### TASK TO CARRY OUT
Render the material below as a Markdown table with the columns Row and Text, one numbered row per line and no blank lines, starting at the line containing "Task: Open the @MTrac1000 handle link" and ending at the line containing "Action: [111, 46]". Leave the pictures out.

### MATERIAL TO PROCESS
════════
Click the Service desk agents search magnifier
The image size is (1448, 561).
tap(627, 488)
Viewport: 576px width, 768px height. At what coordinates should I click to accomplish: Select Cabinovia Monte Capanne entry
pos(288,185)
════════
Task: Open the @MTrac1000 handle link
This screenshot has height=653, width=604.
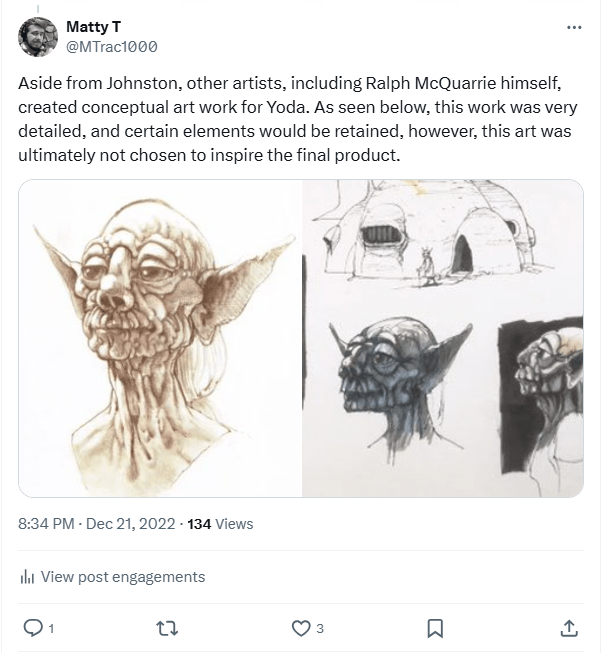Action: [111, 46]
════════
### WRITTEN RESPONSE
| Row | Text |
|---|---|
| 1 | Task: Open the @MTrac1000 handle link |
| 2 | This screenshot has height=653, width=604. |
| 3 | Action: [111, 46] |